┌──

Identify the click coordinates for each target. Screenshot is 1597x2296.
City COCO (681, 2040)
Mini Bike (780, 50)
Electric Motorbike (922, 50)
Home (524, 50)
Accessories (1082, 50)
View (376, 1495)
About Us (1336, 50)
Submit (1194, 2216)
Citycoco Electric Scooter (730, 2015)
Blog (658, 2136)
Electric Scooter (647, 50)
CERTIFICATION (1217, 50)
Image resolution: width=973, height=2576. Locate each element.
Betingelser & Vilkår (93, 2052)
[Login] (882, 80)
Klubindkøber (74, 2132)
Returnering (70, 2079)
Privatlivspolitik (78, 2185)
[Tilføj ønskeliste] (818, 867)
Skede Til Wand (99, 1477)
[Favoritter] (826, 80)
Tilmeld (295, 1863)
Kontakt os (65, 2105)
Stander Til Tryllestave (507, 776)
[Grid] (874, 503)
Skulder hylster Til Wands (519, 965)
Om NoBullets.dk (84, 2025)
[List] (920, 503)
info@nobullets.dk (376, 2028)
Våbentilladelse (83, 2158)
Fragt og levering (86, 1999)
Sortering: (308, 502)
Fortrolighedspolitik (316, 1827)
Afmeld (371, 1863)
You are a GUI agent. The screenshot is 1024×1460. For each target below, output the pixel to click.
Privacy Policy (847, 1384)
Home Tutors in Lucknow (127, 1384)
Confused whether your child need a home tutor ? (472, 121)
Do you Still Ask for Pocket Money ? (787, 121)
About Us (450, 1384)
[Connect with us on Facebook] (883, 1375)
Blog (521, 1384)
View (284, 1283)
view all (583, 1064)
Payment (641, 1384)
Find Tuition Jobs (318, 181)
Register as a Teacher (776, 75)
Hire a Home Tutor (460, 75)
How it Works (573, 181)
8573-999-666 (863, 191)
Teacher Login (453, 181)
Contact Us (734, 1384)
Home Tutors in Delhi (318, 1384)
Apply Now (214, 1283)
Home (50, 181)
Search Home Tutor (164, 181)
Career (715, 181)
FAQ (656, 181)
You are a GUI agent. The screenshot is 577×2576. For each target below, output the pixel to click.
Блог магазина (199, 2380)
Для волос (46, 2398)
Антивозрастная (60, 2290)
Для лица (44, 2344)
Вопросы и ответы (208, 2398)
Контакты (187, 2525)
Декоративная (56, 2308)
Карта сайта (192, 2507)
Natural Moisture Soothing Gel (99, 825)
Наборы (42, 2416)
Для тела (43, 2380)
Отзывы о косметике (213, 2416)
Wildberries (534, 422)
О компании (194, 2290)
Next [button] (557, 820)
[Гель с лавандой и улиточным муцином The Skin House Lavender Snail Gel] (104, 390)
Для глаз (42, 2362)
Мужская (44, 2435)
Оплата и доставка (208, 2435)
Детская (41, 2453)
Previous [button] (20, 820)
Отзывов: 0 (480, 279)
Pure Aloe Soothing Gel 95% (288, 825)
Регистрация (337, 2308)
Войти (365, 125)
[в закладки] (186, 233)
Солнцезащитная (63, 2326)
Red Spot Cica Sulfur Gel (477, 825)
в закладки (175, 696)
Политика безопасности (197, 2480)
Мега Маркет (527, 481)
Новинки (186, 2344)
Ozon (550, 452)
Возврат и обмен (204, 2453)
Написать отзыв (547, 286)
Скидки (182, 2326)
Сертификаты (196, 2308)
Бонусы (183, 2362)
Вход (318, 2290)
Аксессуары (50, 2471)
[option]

└──

→ About this exercise:
Return each line above where the word "click" shows up.

→ Expected answer:
Identify the click coordinates for each target. Screenshot is 1597x2296.
You are a GUI agent. The screenshot is 1024×1460. For each target below, output the pixel to click.
You are a GUI agent. The screenshot is 577×2576. For each target below, output the pixel to click.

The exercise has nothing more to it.